- Ordinance 536-19 which would authorize a 10-year property lease agreement with Arms Dock, Inc. for enclosed storage of the city’s bulk salt in an existing building at 1900 Summit Street. Arms Dock would be paid in annual payments of $105,000. The bulk salt is currently stored along the Maumee River near downtown where the new Nautical Mile project will be completed.
- Ordinance 541-19 which would prohibit discrimination against natural hair types and styles or wraps associated with race, culture or religion under city employment, housing, and public accommodation discrimination code. The ordinance would add these categories to existing discrimination classes under these sections.
- Ordinance 559-19 which would classify food and beverage retail locations that occupy less than 11,000 square feet as convenience stores. Current zoning code classifies as convenience stores locations that occupy less than 5,000 square feet. The ordinance is aimed at expanding regulation to larger stores in the city that operate under a convenience store business model.
- Ordinance 569-19 which would prohibit any other establishment than a retail vapor specialty business from engaging in the sale of vapor or electronic smoking products and devices. Penalties for violations would include a fourth degree misdemeanor for an initial offense and a third degree misdemeanor for a subsequent offense, along with fines.
- Ordinances 608-19, 609-19, 610-19, and 611-19 authorizing the assessment of estimated costs for various city services in 2020 including $23,375,406 for sweeping, cleaning and snow removal for streets and alleys; $3,573,149 for street lighting outside of downtown; $248,423 for street lighting within downtown; and $5,189,356 for tree maintenance.

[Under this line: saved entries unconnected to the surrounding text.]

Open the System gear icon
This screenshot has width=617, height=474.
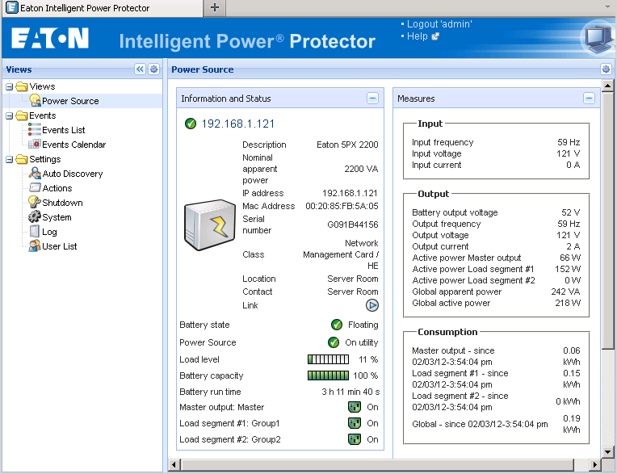pyautogui.click(x=35, y=217)
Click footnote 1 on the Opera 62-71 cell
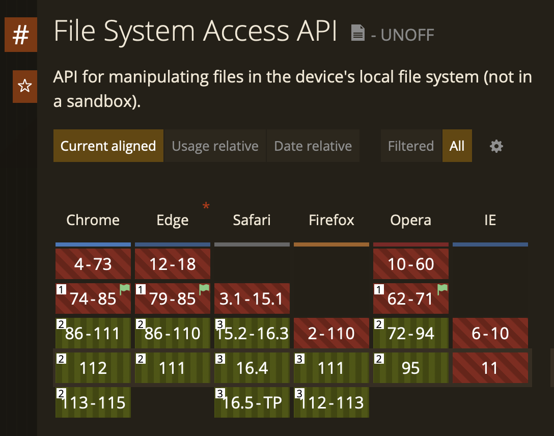Screen dimensions: 554x436 tap(380, 288)
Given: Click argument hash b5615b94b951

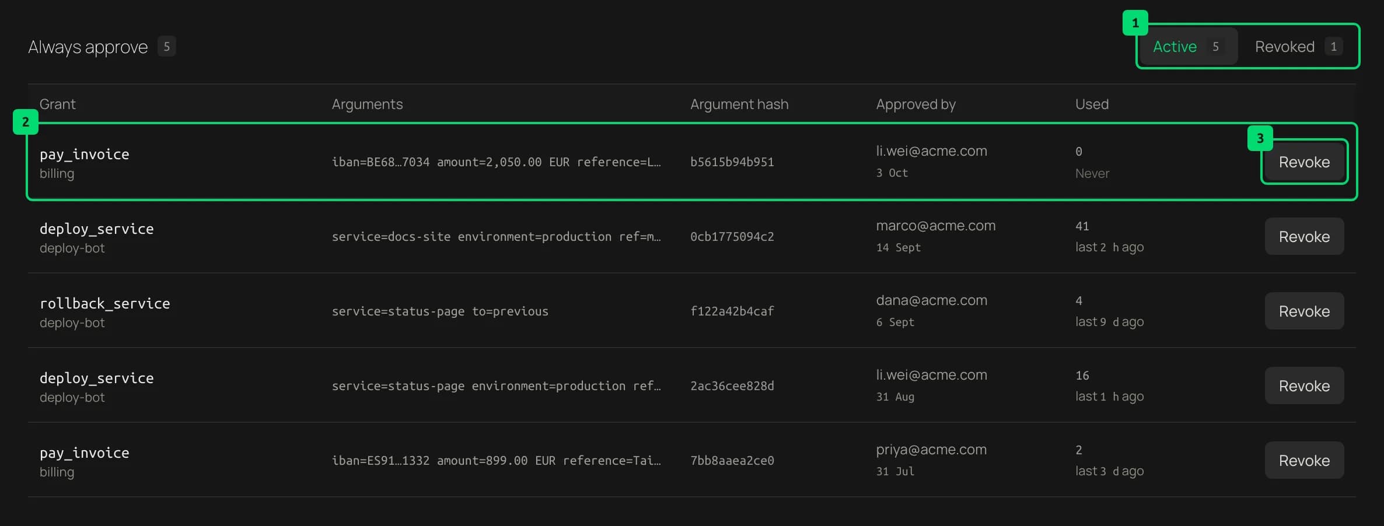Looking at the screenshot, I should 732,162.
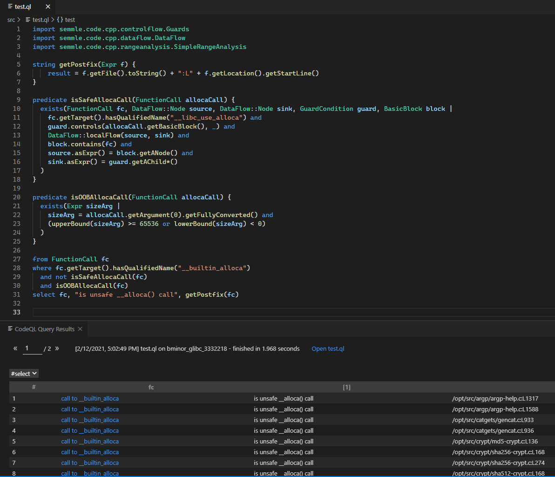Viewport: 555px width, 477px height.
Task: Open the row 5 __builtin_alloca result link
Action: [90, 442]
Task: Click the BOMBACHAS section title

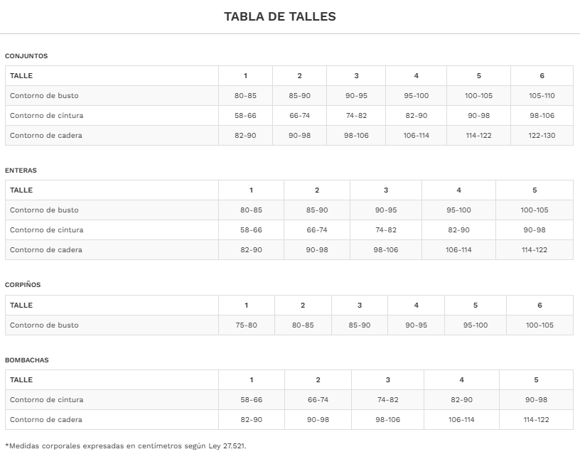Action: tap(27, 360)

Ordinance 613-19, which would approve the mayor’s proposed 2020 city operating budget, is expected to be referred to Council’s Committee of the Whole. The budget estimates general fund expenditures of $281,811,593 which is more than $12 million higher than estimates for 2019. It is balanced using a transfer of $7,837,332 from the Capital Improvement Program (CIP) fund and $7,044,451 from general fund reserves. The budget estimates income tax collections, the city’s largest revenue source, to generate a record $190,657,120, which is more than $5.5 million higher than estimates for 2019. The budget must be approved by Council no later than March 31, 2020.
Ordinance 614-19, which would approve the CIP budget for years 2020 through 2024 and appropriate $20,802,463 for 2020 capital projects, is also expected to be referred to the committee. Those projects include $5.8 million for major roadways; $4 million for residential roadways; $1.5 million for IT updates, and $1 million each for improvements for the final phase of Levis Square, the seawall along the Maumee River at Promenade Park, and city sidewalks.
All Council meetings, including committee hearings, are held in Council Chambers on the first floor of One Government Center located on Jackson Boulevard in downtown Toledo.